* **Exercise goal**:
Could you convert the part that opens with the line containing "1063x695 pixels." and closes with the line containing "click(x=881, y=72)", both ends included, into a JSON list of strings with one string per line, omitting blank lines and leaving the pictures out?

* **Extracted records**:
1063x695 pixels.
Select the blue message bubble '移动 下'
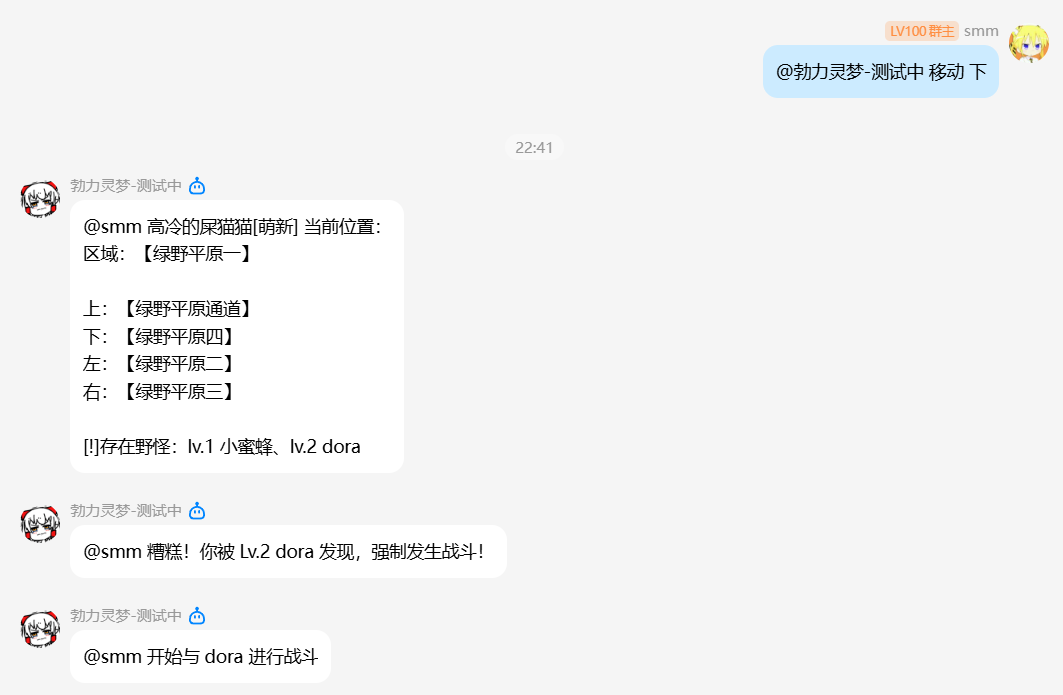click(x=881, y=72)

* * *

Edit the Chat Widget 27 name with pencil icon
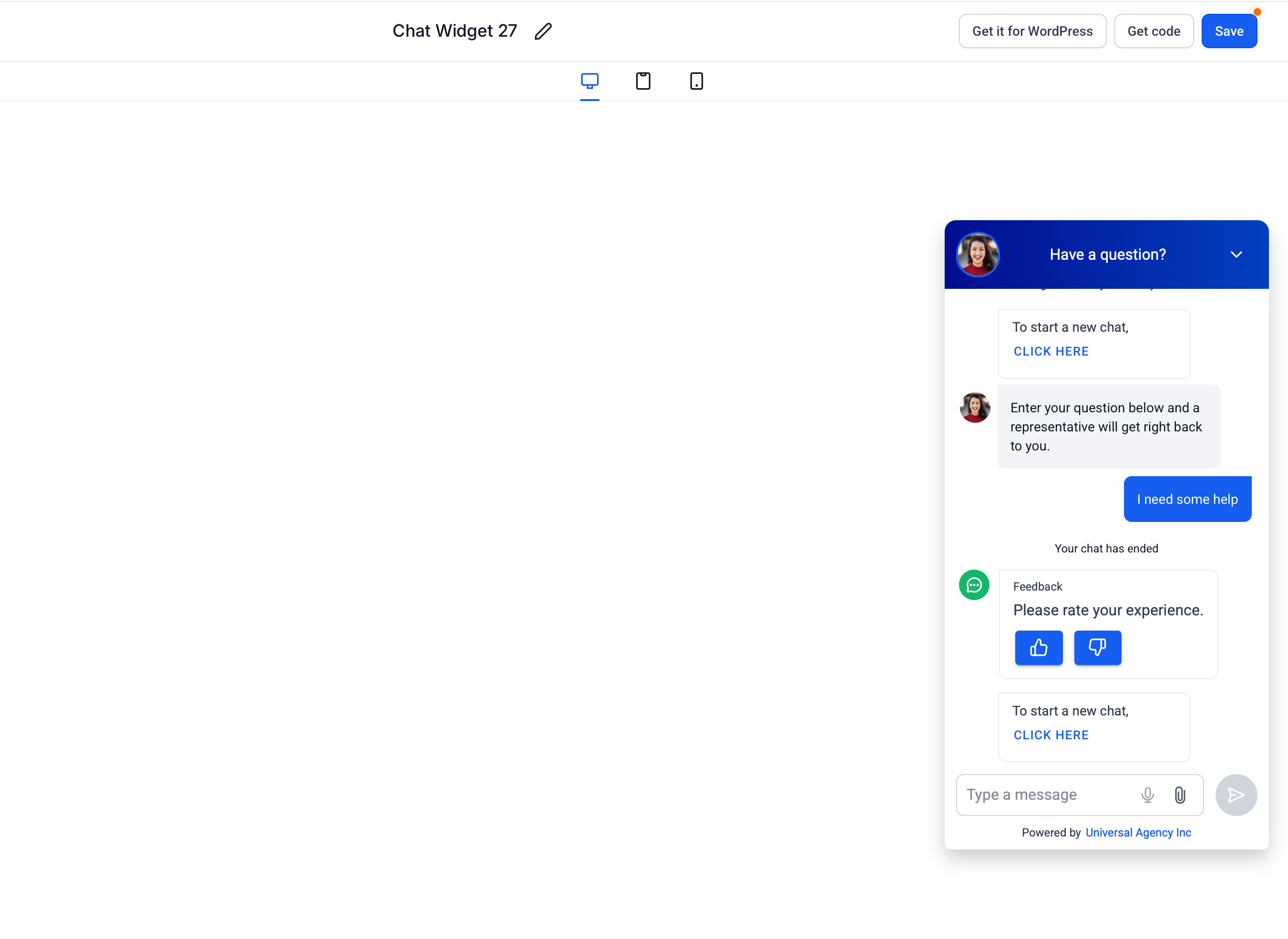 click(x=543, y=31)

* **Answer to this task**:
[
  "1063x695 pixels.",
  "Select the blue message bubble '移动 下'",
  "click(x=881, y=72)"
]